__Task goal__: Beginning with the first entry, print all the records exactly.

Stored data:
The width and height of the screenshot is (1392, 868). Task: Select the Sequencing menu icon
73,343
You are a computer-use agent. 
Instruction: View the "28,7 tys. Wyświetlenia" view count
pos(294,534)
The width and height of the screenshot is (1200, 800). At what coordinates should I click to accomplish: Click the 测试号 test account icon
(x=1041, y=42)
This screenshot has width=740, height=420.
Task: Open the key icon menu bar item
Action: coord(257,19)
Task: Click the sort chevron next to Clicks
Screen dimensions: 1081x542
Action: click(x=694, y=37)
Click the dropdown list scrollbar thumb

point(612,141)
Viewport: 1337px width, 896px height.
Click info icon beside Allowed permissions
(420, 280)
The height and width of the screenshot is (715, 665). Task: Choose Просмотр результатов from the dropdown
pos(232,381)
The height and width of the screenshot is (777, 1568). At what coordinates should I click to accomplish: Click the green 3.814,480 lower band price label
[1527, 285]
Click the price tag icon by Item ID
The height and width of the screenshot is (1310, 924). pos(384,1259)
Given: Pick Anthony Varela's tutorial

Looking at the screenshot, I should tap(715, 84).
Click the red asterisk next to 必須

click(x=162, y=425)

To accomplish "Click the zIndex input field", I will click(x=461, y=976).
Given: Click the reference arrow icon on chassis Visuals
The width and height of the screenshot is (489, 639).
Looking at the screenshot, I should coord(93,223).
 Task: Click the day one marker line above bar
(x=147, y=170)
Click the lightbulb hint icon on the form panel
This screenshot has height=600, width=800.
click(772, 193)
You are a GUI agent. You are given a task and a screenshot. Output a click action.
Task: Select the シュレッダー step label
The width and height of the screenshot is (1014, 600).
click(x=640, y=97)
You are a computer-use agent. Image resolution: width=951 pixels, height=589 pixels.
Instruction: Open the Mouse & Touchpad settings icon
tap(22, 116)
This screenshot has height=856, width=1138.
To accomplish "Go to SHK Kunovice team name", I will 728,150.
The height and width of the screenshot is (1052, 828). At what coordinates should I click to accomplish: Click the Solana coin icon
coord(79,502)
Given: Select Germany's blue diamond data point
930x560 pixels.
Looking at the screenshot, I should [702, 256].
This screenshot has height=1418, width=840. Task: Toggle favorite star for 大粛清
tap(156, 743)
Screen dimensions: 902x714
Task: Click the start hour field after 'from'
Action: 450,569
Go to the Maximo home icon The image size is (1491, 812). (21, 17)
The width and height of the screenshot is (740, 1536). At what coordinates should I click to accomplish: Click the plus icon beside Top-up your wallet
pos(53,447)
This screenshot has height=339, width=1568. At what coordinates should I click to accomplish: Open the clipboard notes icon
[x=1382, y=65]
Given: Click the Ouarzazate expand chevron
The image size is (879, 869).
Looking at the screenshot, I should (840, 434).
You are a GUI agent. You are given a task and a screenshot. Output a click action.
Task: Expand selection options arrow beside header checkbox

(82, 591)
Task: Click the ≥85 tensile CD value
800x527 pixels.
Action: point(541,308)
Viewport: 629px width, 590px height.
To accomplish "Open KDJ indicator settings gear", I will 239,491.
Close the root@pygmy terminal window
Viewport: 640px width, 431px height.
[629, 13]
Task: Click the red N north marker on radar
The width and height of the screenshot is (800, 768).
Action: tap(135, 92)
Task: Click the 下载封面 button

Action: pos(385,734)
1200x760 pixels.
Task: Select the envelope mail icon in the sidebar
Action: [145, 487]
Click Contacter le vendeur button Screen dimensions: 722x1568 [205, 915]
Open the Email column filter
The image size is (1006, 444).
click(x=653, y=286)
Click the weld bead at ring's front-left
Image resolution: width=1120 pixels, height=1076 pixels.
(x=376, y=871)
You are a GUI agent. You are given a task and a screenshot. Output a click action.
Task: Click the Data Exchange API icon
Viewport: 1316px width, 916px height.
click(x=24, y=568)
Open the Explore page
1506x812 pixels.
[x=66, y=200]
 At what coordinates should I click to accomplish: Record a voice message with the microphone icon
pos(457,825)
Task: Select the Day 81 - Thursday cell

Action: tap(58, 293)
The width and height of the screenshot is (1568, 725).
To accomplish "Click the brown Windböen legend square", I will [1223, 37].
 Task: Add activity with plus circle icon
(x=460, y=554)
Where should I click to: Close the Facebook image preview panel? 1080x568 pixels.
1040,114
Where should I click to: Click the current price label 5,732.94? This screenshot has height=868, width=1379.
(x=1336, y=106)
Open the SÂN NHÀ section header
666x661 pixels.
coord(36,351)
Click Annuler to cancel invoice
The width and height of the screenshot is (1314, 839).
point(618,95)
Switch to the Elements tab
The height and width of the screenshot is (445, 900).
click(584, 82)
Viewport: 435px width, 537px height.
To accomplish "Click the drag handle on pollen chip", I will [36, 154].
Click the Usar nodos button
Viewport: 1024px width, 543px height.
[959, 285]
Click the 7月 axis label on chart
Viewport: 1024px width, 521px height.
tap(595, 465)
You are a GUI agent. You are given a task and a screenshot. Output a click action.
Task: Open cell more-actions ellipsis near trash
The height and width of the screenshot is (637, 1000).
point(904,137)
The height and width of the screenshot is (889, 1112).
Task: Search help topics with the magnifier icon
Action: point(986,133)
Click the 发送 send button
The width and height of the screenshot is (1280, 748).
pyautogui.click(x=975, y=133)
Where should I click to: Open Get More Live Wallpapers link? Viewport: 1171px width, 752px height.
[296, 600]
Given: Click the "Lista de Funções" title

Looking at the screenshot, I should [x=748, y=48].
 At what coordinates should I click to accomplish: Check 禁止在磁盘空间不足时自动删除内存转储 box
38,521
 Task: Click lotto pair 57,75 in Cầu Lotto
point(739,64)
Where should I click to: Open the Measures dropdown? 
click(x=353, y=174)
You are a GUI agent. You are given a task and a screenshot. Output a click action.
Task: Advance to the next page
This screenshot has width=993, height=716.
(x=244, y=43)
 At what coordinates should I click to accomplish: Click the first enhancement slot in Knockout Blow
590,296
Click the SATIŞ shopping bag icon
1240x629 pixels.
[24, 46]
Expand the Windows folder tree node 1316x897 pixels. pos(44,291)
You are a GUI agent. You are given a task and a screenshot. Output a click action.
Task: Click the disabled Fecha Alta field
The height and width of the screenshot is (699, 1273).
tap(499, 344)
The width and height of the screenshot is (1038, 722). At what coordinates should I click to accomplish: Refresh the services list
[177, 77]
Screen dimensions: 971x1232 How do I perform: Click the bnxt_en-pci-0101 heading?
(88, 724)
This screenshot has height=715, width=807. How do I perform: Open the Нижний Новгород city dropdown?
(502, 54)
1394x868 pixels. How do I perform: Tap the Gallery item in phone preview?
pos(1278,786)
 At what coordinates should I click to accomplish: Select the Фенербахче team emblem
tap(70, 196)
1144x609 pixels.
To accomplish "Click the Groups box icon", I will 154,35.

__Answer below__:
The width and height of the screenshot is (1392, 868). Task: Select the Sequencing menu icon
73,343
You are a computer-use agent. 
Instruction: View the "28,7 tys. Wyświetlenia" view count
pos(294,534)
The width and height of the screenshot is (1200, 800). At what coordinates should I click to accomplish: Click the 测试号 test account icon
(x=1041, y=42)
This screenshot has width=740, height=420.
Task: Open the key icon menu bar item
Action: coord(257,19)
Task: Click the sort chevron next to Clicks
Screen dimensions: 1081x542
Action: click(x=694, y=37)
Click the dropdown list scrollbar thumb

point(612,141)
Viewport: 1337px width, 896px height.
Click info icon beside Allowed permissions
(420, 280)
The height and width of the screenshot is (715, 665). Task: Choose Просмотр результатов from the dropdown
pos(232,381)
The height and width of the screenshot is (777, 1568). At what coordinates should I click to accomplish: Click the green 3.814,480 lower band price label
[1527, 285]
Click the price tag icon by Item ID
The height and width of the screenshot is (1310, 924). pos(384,1259)
Given: Pick Anthony Varela's tutorial

Looking at the screenshot, I should tap(715, 84).
Click the red asterisk next to 必須

click(x=162, y=425)

To accomplish "Click the zIndex input field", I will click(x=461, y=976).
Given: Click the reference arrow icon on chassis Visuals
The width and height of the screenshot is (489, 639).
Looking at the screenshot, I should coord(93,223).
 Task: Click the day one marker line above bar
(x=147, y=170)
Click the lightbulb hint icon on the form panel
This screenshot has height=600, width=800.
click(772, 193)
You are a GUI agent. You are given a task and a screenshot. Output a click action.
Task: Select the シュレッダー step label
The width and height of the screenshot is (1014, 600).
click(x=640, y=97)
You are a computer-use agent. Image resolution: width=951 pixels, height=589 pixels.
Instruction: Open the Mouse & Touchpad settings icon
tap(22, 116)
This screenshot has height=856, width=1138.
To accomplish "Go to SHK Kunovice team name", I will 728,150.
The height and width of the screenshot is (1052, 828). At what coordinates should I click to accomplish: Click the Solana coin icon
coord(79,502)
Given: Select Germany's blue diamond data point
930x560 pixels.
Looking at the screenshot, I should [702, 256].
This screenshot has height=1418, width=840. Task: Toggle favorite star for 大粛清
tap(156, 743)
Screen dimensions: 902x714
Task: Click the start hour field after 'from'
Action: 450,569
Go to the Maximo home icon The image size is (1491, 812). (21, 17)
The width and height of the screenshot is (740, 1536). At what coordinates should I click to accomplish: Click the plus icon beside Top-up your wallet
pos(53,447)
This screenshot has height=339, width=1568. At what coordinates should I click to accomplish: Open the clipboard notes icon
[x=1382, y=65]
Given: Click the Ouarzazate expand chevron
The image size is (879, 869).
Looking at the screenshot, I should (840, 434).
You are a GUI agent. You are given a task and a screenshot. Output a click action.
Task: Expand selection options arrow beside header checkbox

(82, 591)
Task: Click the ≥85 tensile CD value
800x527 pixels.
Action: point(541,308)
Viewport: 629px width, 590px height.
To accomplish "Open KDJ indicator settings gear", I will 239,491.
Close the root@pygmy terminal window
Viewport: 640px width, 431px height.
[629, 13]
Task: Click the red N north marker on radar
The width and height of the screenshot is (800, 768).
Action: tap(135, 92)
Task: Click the 下载封面 button

Action: pos(385,734)
1200x760 pixels.
Task: Select the envelope mail icon in the sidebar
Action: [145, 487]
Click Contacter le vendeur button Screen dimensions: 722x1568 [205, 915]
Open the Email column filter
The image size is (1006, 444).
click(x=653, y=286)
Click the weld bead at ring's front-left
Image resolution: width=1120 pixels, height=1076 pixels.
(x=376, y=871)
You are a GUI agent. You are given a task and a screenshot. Output a click action.
Task: Click the Data Exchange API icon
Viewport: 1316px width, 916px height.
click(x=24, y=568)
Open the Explore page
1506x812 pixels.
[x=66, y=200]
 At what coordinates should I click to accomplish: Record a voice message with the microphone icon
pos(457,825)
Task: Select the Day 81 - Thursday cell

Action: tap(58, 293)
The width and height of the screenshot is (1568, 725).
To accomplish "Click the brown Windböen legend square", I will [1223, 37].
 Task: Add activity with plus circle icon
(x=460, y=554)
Where should I click to: Close the Facebook image preview panel? 1080x568 pixels.
1040,114
Where should I click to: Click the current price label 5,732.94? This screenshot has height=868, width=1379.
(x=1336, y=106)
Open the SÂN NHÀ section header
666x661 pixels.
coord(36,351)
Click Annuler to cancel invoice
The width and height of the screenshot is (1314, 839).
point(618,95)
Switch to the Elements tab
The height and width of the screenshot is (445, 900).
click(584, 82)
Viewport: 435px width, 537px height.
To accomplish "Click the drag handle on pollen chip", I will [36, 154].
Click the Usar nodos button
Viewport: 1024px width, 543px height.
[959, 285]
Click the 7月 axis label on chart
Viewport: 1024px width, 521px height.
tap(595, 465)
You are a GUI agent. You are given a task and a screenshot. Output a click action.
Task: Open cell more-actions ellipsis near trash
The height and width of the screenshot is (637, 1000).
point(904,137)
The height and width of the screenshot is (889, 1112).
Task: Search help topics with the magnifier icon
Action: point(986,133)
Click the 发送 send button
The width and height of the screenshot is (1280, 748).
pyautogui.click(x=975, y=133)
Where should I click to: Open Get More Live Wallpapers link? Viewport: 1171px width, 752px height.
[296, 600]
Given: Click the "Lista de Funções" title

Looking at the screenshot, I should [x=748, y=48].
 At what coordinates should I click to accomplish: Check 禁止在磁盘空间不足时自动删除内存转储 box
38,521
 Task: Click lotto pair 57,75 in Cầu Lotto
point(739,64)
Where should I click to: Open the Measures dropdown? 
click(x=353, y=174)
You are a GUI agent. You are given a task and a screenshot. Output a click action.
Task: Advance to the next page
This screenshot has width=993, height=716.
(x=244, y=43)
 At what coordinates should I click to accomplish: Click the first enhancement slot in Knockout Blow
590,296
Click the SATIŞ shopping bag icon
1240x629 pixels.
[24, 46]
Expand the Windows folder tree node 1316x897 pixels. pos(44,291)
You are a GUI agent. You are given a task and a screenshot. Output a click action.
Task: Click the disabled Fecha Alta field
The height and width of the screenshot is (699, 1273).
tap(499, 344)
The width and height of the screenshot is (1038, 722). At what coordinates should I click to accomplish: Refresh the services list
[177, 77]
Screen dimensions: 971x1232 How do I perform: Click the bnxt_en-pci-0101 heading?
(88, 724)
This screenshot has height=715, width=807. How do I perform: Open the Нижний Новгород city dropdown?
(502, 54)
1394x868 pixels. How do I perform: Tap the Gallery item in phone preview?
pos(1278,786)
 At what coordinates should I click to accomplish: Select the Фенербахче team emblem
tap(70, 196)
1144x609 pixels.
To accomplish "Click the Groups box icon", I will 154,35.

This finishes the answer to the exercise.